YOUR TASKS:
[A] Name every distinct username that heads a post in the boat forum thread, each one only once.
[B] Translate this sentence from the boat forum thread into Spanish: "The deep-V gives it plenty of stability but I can still get into plenty of skinny water if needed."
[C] Transcribe the boat forum thread word for word, starting with "I like the Fury" and going on through "5 years old.".

Good for back trolling too.(tiller) Get the Lund!!


----------



## timmyv (Apr 26, 2006)

I like the Fury a lot, but for the price range of 8000+ dollars you can get yourself into a really nice used boat and get way more boat for your money. I'm not talking about an older boat either, one less than 5 years old.


----------



## timmyv (Apr 26, 2006)

Just an example of what you can get for around the same price. If you are going to hit erie this would be a much better option.

http://columbus.craigslist.org/boa/4394803770.html


----------



## Saugeye Tom (Oct 6, 2010)

timmyv said:


> Just an example of what you can get for around the same price. If you are going to hit erie this would be a much better option.
> 
> http://columbus.craigslist.org/boa/4394803770.html


looks like a swing away tounge too.


----------



## Crest17cx (Jan 29, 2013)

Here's another example - 

http://columbus.craigslist.org/boa/4394350552.html


----------



## JayBee (May 27, 2011)

Gov,

Just to give you some frame of reference (as mentioned earlier, I have a 14 ft deep-V Lund w/ 25 hp Merc.):

Like you, I have limited garage space and this was as big as I could go at the moment. However, I have never regretted the purchase.

It has handled large Canadian waters, Sandusky Bay, and nearshore open waters of Erie off Marblehead with no problems. Plus, it has been great on local waters. The deep-V gives it plenty of stability but I can still get into plenty of skinny water if needed. 

I can top out around 25 mph if by myself and still run about 18-20 mph fully loaded. If you can upgrade to the 40 hp, I would do it. A little more speed is always a good thing!

MATERIAL PROVIDED:
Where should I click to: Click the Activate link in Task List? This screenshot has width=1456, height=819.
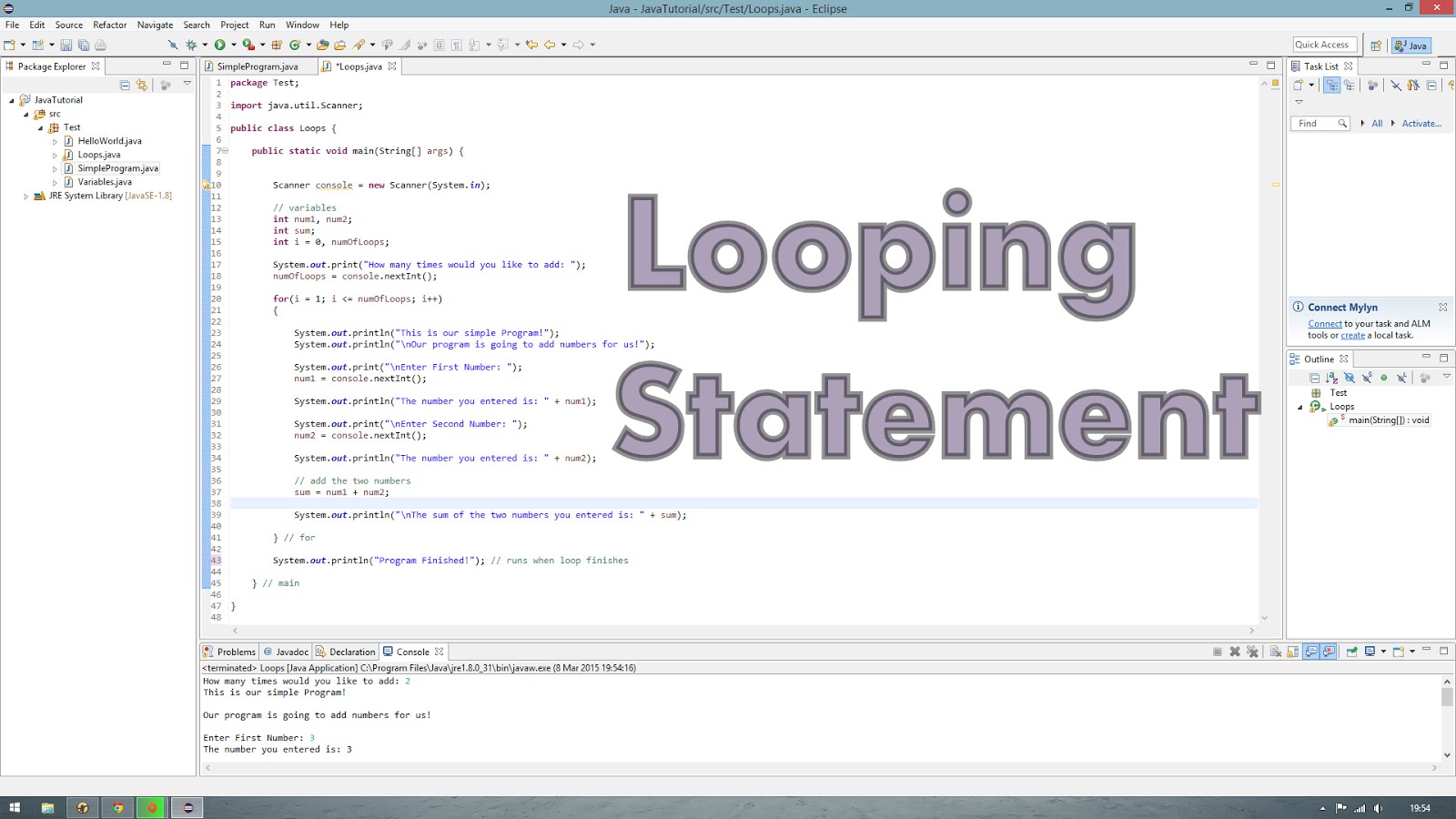(x=1421, y=123)
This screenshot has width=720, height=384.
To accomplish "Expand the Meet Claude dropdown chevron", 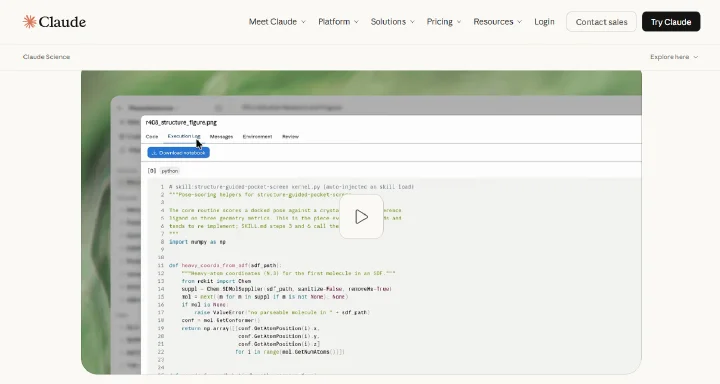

EXERCISE SOLUTIONS:
[A] timmyv, Saugeye Tom, Crest17cx, JayBee

[B] El casco en V profunda le da mucha estabilidad, pero aun así puedo meterme en aguas bastante poco profundas si hace falta.

[C]
I like the Fury a lot, but for the price range of 8000+ dollars you can get yourself into a really nice used boat and get way more boat for your money. I'm not talking about an older boat either, one less than 5 years old.